Soaring prices of commodity metals from aluminium to zinc are not being driven by profit-hungry speculators but by buoyant demand fuelled by booming global growth, the International Monetary Fund said yesterday.

Challenging the popular concern that speculators have lain behind much of the surge in commodity prices since the beginning of the decade, the IMF said its own assessment showed there was virtually no evidence to support the claim.

The conclusion came as the Fund also predicted that metals prices -- which have climbed by 180 percent in real terms since 2002 -- will retreat from their recent highs.

It said that substantial increases in supply of key metals, as new sources were exploited, would trigger drops in prices. This was despite its expectation that the world’s appetite for metal will continue to grow rapidly, boosted by the rapid growth of Asian economies led by China.

The IMF estimated that consumption of copper and aluminium would, for example, rise by 5.6 percent and 4.8 percent respectively over the remaining years of this decade, with China contributing about half of future demand growth.

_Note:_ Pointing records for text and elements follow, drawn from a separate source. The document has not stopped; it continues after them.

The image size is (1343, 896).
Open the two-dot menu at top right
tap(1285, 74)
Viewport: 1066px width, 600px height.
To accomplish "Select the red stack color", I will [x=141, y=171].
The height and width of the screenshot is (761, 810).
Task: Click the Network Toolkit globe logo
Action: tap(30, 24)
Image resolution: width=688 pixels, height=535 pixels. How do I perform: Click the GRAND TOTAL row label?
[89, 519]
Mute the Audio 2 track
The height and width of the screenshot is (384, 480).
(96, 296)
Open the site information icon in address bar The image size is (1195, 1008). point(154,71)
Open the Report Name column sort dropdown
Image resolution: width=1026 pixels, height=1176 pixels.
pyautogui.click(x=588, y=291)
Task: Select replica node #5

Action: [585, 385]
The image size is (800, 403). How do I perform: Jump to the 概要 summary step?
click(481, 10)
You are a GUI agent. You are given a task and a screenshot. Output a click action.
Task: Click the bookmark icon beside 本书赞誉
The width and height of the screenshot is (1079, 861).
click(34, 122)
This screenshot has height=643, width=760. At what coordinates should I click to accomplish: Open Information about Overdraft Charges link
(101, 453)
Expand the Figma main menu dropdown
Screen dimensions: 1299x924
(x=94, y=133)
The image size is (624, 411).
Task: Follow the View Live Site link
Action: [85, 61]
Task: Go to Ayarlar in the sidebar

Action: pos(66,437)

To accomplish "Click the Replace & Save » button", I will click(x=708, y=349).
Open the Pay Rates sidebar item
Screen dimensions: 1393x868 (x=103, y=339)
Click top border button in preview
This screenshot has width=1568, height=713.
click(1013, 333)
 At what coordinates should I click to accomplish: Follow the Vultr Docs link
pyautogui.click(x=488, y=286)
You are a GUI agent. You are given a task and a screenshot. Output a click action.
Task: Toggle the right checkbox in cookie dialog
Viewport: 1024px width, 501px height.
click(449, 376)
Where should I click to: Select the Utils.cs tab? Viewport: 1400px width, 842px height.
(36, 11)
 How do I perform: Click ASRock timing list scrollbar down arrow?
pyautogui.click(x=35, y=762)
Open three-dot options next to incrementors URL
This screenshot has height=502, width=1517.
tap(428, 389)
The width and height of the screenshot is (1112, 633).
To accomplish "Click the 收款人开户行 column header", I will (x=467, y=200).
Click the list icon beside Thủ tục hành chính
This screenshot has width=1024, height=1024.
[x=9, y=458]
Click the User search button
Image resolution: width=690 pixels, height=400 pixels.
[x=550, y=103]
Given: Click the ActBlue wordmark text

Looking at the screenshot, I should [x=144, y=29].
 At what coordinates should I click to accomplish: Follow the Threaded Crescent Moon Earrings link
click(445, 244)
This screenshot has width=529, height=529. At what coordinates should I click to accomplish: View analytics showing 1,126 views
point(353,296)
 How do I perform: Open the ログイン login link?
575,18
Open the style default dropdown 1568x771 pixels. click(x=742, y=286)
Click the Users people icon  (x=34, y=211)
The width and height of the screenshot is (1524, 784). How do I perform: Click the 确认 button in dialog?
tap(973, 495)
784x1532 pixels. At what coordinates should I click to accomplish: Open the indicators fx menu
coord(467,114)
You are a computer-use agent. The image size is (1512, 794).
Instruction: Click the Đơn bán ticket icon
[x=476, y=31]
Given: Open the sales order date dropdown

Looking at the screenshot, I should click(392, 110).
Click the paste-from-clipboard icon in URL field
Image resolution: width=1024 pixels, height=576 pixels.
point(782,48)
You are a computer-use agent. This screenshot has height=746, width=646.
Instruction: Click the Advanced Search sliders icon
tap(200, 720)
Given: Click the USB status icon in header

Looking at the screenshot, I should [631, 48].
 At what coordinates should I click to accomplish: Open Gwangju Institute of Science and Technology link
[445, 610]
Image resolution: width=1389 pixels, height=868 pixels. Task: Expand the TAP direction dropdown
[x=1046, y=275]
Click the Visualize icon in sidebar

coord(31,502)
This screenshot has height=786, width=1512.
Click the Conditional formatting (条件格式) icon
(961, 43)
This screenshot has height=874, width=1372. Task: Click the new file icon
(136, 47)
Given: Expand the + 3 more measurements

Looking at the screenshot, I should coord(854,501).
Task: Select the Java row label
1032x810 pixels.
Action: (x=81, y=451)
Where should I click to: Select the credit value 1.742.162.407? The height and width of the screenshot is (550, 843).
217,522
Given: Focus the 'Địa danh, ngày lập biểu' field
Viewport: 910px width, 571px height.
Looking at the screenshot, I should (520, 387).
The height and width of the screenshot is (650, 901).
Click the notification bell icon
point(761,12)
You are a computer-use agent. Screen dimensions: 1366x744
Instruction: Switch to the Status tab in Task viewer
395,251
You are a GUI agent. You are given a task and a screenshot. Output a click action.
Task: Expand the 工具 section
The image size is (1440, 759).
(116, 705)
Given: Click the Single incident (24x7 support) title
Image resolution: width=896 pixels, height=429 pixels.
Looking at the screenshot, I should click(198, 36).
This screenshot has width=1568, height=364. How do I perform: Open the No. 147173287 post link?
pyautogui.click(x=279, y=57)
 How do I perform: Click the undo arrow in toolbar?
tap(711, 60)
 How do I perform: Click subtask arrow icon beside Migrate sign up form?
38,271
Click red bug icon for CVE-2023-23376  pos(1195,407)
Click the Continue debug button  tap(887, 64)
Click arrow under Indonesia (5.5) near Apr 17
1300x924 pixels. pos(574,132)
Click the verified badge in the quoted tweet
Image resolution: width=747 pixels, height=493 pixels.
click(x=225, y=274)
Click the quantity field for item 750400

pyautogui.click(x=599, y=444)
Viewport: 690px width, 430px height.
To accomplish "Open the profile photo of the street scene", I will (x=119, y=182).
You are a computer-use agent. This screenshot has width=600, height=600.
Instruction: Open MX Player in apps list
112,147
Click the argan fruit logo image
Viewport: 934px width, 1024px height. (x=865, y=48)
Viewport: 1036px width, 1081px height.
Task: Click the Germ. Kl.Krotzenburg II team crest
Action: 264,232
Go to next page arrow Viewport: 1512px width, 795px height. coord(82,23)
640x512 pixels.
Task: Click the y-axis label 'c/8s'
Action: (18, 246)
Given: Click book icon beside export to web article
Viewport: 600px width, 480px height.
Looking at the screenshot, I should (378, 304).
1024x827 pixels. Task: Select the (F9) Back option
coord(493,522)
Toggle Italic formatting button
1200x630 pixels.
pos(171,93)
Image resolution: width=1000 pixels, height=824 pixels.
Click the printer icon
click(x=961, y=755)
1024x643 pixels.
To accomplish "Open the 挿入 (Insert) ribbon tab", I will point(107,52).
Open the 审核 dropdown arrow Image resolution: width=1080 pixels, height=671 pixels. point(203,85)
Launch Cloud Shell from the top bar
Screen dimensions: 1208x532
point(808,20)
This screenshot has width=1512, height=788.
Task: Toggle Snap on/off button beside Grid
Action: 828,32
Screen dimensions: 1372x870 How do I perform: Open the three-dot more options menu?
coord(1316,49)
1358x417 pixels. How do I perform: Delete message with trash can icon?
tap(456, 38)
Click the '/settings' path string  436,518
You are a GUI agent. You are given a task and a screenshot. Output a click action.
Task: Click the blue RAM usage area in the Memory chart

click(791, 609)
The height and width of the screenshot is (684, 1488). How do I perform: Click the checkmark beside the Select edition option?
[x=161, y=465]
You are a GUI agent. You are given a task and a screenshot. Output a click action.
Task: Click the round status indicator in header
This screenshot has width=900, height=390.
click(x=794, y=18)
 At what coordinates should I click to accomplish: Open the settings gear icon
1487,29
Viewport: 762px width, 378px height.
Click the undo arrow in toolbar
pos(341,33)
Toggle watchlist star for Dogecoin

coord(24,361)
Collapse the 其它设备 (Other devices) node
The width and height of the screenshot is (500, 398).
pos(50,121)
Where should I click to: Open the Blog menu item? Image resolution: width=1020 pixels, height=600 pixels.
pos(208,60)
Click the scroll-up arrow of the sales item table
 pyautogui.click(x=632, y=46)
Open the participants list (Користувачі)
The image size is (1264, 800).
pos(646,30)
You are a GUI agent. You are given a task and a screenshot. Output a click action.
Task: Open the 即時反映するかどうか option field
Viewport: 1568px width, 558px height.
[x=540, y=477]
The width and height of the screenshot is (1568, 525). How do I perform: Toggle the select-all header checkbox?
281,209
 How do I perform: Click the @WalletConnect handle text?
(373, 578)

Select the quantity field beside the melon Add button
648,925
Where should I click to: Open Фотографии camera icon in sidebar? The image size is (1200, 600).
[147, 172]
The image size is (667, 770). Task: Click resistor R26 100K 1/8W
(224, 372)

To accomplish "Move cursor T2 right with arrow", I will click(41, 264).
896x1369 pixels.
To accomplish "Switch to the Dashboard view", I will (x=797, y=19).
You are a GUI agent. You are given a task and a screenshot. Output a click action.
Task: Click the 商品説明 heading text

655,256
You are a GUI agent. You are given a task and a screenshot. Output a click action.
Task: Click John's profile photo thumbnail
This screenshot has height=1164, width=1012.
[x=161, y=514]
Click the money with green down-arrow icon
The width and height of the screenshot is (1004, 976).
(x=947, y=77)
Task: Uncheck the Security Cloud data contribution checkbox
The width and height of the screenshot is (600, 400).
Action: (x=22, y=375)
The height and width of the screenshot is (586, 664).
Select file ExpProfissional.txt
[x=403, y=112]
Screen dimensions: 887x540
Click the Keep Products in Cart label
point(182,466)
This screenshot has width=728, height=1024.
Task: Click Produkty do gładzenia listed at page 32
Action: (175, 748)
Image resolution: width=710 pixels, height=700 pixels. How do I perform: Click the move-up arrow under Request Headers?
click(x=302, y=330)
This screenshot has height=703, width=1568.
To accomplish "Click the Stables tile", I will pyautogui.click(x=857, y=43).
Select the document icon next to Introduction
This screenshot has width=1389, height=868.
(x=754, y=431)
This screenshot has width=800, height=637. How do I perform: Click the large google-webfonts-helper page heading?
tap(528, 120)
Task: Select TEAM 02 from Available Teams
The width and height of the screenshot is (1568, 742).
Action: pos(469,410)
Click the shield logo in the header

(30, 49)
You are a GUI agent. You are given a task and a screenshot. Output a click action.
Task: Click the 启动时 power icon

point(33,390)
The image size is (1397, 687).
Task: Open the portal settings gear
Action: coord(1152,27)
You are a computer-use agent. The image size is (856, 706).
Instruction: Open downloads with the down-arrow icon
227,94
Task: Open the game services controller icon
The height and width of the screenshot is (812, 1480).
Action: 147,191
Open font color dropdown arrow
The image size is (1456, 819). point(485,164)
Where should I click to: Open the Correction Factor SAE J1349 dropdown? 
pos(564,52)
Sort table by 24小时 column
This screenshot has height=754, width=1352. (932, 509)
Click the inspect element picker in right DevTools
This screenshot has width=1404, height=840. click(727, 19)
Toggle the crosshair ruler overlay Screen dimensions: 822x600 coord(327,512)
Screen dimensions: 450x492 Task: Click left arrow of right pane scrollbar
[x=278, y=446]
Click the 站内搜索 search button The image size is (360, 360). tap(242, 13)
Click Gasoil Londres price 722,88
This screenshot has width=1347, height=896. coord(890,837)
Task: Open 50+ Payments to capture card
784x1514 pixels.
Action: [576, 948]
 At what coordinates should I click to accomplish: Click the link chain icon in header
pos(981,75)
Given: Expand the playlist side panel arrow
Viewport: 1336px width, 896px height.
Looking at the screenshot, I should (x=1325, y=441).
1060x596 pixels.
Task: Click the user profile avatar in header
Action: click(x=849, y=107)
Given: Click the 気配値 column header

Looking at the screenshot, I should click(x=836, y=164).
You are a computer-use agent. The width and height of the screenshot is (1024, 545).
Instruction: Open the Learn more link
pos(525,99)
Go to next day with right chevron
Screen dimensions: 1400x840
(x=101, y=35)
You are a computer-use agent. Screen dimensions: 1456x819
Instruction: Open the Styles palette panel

However, the Fund was able to conclude that, even given this strong demand growth, the real annual average price of aluminium will drop from present levels by 25 percent by 2010, while the price of copper would drop by 57 percent.

While it said that "considerable uncertainty" surrounded these projections, similar trends were shown by prices in metals futures markets.

The IMF's analysis, in an early chapter from its twice-yearly World Economic Outlook, said that the jump in metals prices seen in recent years was not too dissimilar from the pattern seen during similar periods of booming global economic activity.